Na implementação deste estudo, constatou-se que existe um grande intervalo entre a data do fato, do registro de ocorrência e a chegada no hospital, prejudicando ou retardando seu comparecimento nas instituições de segurança e/ou de saúde. Isso dificulta o seguimento que deveria ser dado à mulher e à sua conduta, na prevenção de uma possível gravidez e a possibilidade de optar pelo aborto legal, em tempo hábil. Este fato contribuiu para uma reflexão em relação às questões do atendimento à essa mulher, uma vez que a quantidade de queixas não corresponde ao número de vítimas apresentadas no período analisado, o que nos infere a uma possível demanda reprimida. Pode-se inferir um alto grau de subnotificações de ocorrências de violência sexual no Distrito Federal, o que deve merecer estimulo das mulheres vitimadas para realizá-lo.

Na observação feita ao atendimento realizado nessas delegacias, sobressai o fato da ausência de privacidade mínima para o acolhimento das mulheres que procuram o serviço. No mesmo nível de qualidade estão os profissionais diretamente responsáveis pelo atendimento, em geral, restritos aos aspectos criminalísticos em detrimento do humanístico.

A ausência constatada de anticoncepção de emergência, ainda nas delegacias a desinformação dos profissionais da segurança pública e de saúde sobre a possibilidade deste recurso, são situações que claramente contribuem de forma negativa na qualidade e eficácia do atendimento às mulheres vítimas de estupro no DF. Quanto ao HMIB essa prática da utilização da "pílula do dia seguinte" já vem sendo orientada desde que a mulher esteja dentro do prazo de 72 horas após o estupro e que tem acesso ao serviço. Mas esse contingente não tem ainda significado estatístico condizente às necessidades.

A recente indicação de uso de medicamentos na prevenção da SIDA, administrados imediatamente à relação de risco de contaminação, vem sendo difundida por diversos setores, mas ainda requer a necessidade de repensar estratégias que possam difundir e avaliar estas questões para os casos de violência sexual.

Observou-se uma precária divulgação e informação sobre os direitos sociais das mulheres entre as mulheres e os profissionais da segurança e da saúde. Isso fica explícito no desconhecimento do próprio conceito de estupro, o direito de denúncia e opção pelo aborto legal em serviço público. Nestes casos, verificou-se a falta de difusão de informações e de comunicação tanto em relação as vítimas de estupro como para os próprios profissionais das diferentes instituições estudadas.

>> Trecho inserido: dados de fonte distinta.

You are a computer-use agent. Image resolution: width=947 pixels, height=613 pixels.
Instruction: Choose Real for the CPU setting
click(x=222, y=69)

Constatou-se que há uma efetiva desarticulação entre as instituições de segurança e de saúde, e os procedimentos utilizados para a melhoria da assistência dos serviços prestados à essa clientela merecem reflexões. Outro problema relaciona-se à possibilidade de o serviço estar restrita a única modalidade de procedimento, o que se reflete na necessidade de limitar a idade gestacional para 12 semanas.

As condições físico-ambientais de trabalho dos profissionais das delegacias não condizem com a necessidade do atendimento às mulheres violentadas que procuram esse serviço. A pesquisa mostra que falta privacidade para atendimento às vítimas durante os depoimentos nas delegacias.

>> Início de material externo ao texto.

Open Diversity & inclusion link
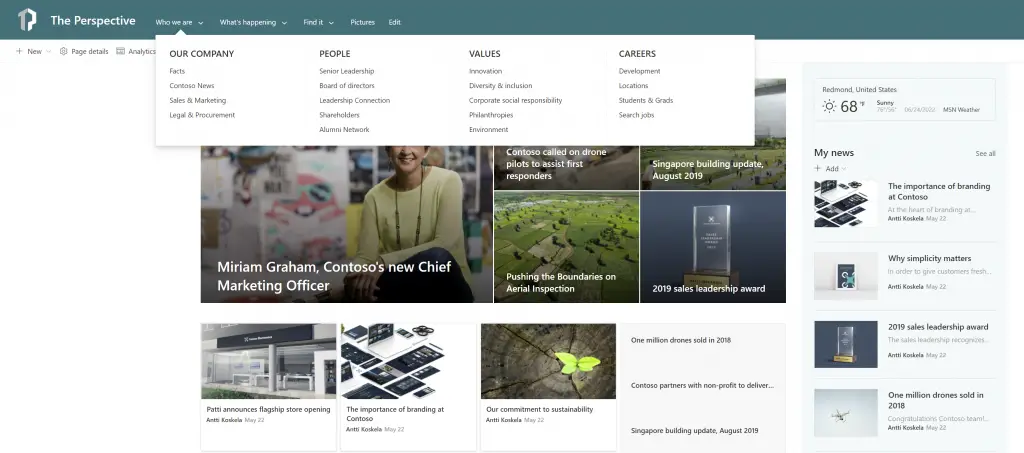Viewport: 1024px width, 453px height. pyautogui.click(x=500, y=86)
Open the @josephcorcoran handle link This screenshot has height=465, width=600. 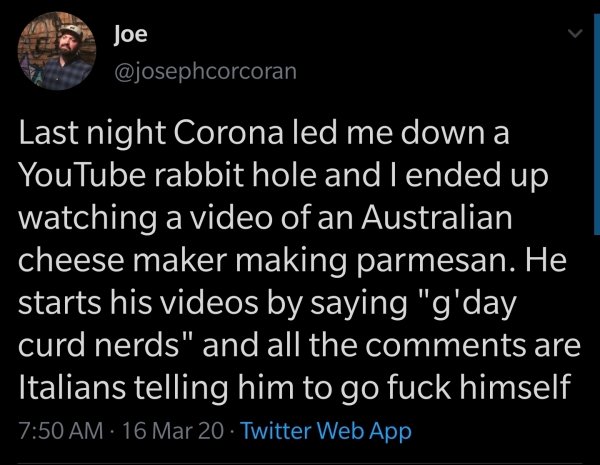205,71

Soma-se ao fato de que muitos profissionais que lidam diretamente com essas mulheres vítimas de estupro desconhecem os Programas existentes no DF e, portanto, os métodos contraceptivos de emergência e o Programa SOS-MULHER (HMIB). Agreguese a isso o preconceito social, os valores morais e religiosos que interferem diretamente na orientação e encaminhamentos às vítimas. No mesmo nível de qualidade estão os profissionais diretamente responsáveis pelo atendimento, em geral, restritos aos aspectos criminalísticos em detrimento do humanístico. O encaminhamento para a saúde não é rotineiramente realizado, tendo a equipe de pesquisa contato com profissionais que atendem às mulheres nas delegacias das cidades satélites que não sabiam da existência do serviço no HMIB.

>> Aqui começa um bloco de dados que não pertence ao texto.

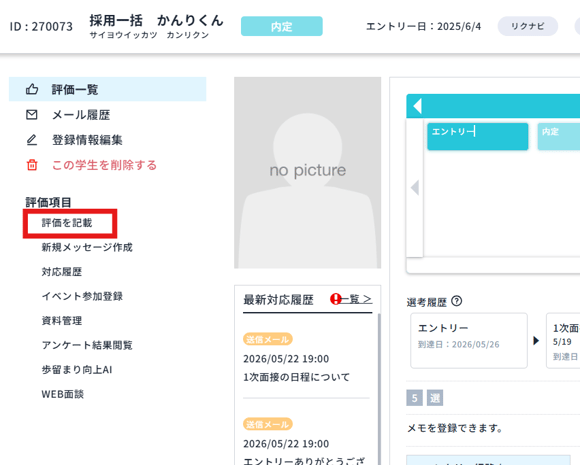Click the red alert icon in 最新対応履歴
Image resolution: width=580 pixels, height=465 pixels.
[x=335, y=299]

De forma geral, o atendimento às mulheres vítimas de violência sexual necessitam de normas, condutas e rotinas institucionais e de maior articulação entre as diversas instituições de porta de entrada (delegacias) com os serviços de saúde. As normas e rotinas hoje existentes não são adequadamente difundidas entre as instituições envolvidas nem entre a própria equipe da instituição que a cria.